Starting Dec. 1, about 1,700 theaters will feature screenings of a “Chosen” Christmas special, including musical performances and a new episode in which Mother Mary (a series character played by Vanessa Benavente) flashes back to her son’s birth. Distributor Fathom Events, known for one- or two- day releases of classic movies, live opera and other specialty fare, expanded the “Chosen” event to 10 days. Ticket sales are approaching $6 million so far, putting “Christmas with ‘The Chosen’” on track to be Fathom’s bestseller ever, according to chief executive Ray Nutt.

Crowdfunded colossus
Other movie and TV producers have tapped die-hard fans to cover their budgets, but those projects were small and fleeting by comparison.
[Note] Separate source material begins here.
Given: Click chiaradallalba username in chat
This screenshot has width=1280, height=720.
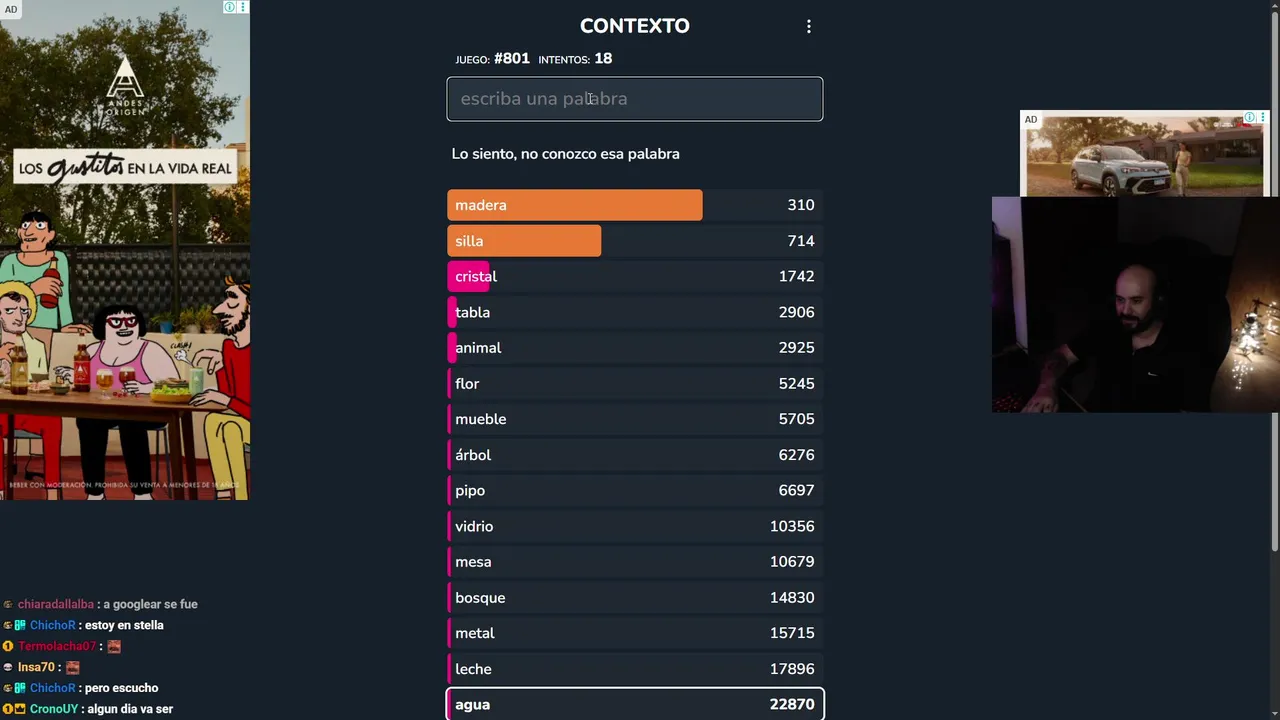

The record for crowdfunded entertainment was once held by the cult comedy TV series “Mystery Science Theater 3000,” which raised about $6 million on Kickstarter for one revival season. Season 3 of “The Chosen” is set to start shooting in March with a budget of $18 million, up from $12 million for season 2. ...

Mr. Jenkins says he draws on secular sources, too. Binge-watching the kaleidoscopic HBO crime drama “The Wire” convinced him to delve into the sociopolitical worlds of Romans and Pharisees. He borrowed the idea of delaying Jesus’ entrance in the series from “The West Wing,” in which the president doesn’t show up until the end of the first episode. ...

Mr. Jenkins, who has four children, the two eldest in college, moved with his family last summer to a home near the camp. He envisions the emerging site here as a self-sufficient outpost in the entertainment world. As a potential follow-up to “The Chosen,” he’s considering a series based on the Book of Acts, and a multiseason adaptation of his father’s “Left Behind” stories.

“We’re planting a stake here for not just these five seasons, but potentially more,” Mr. Jenkins says. “This is home, so let’s make this permanent.”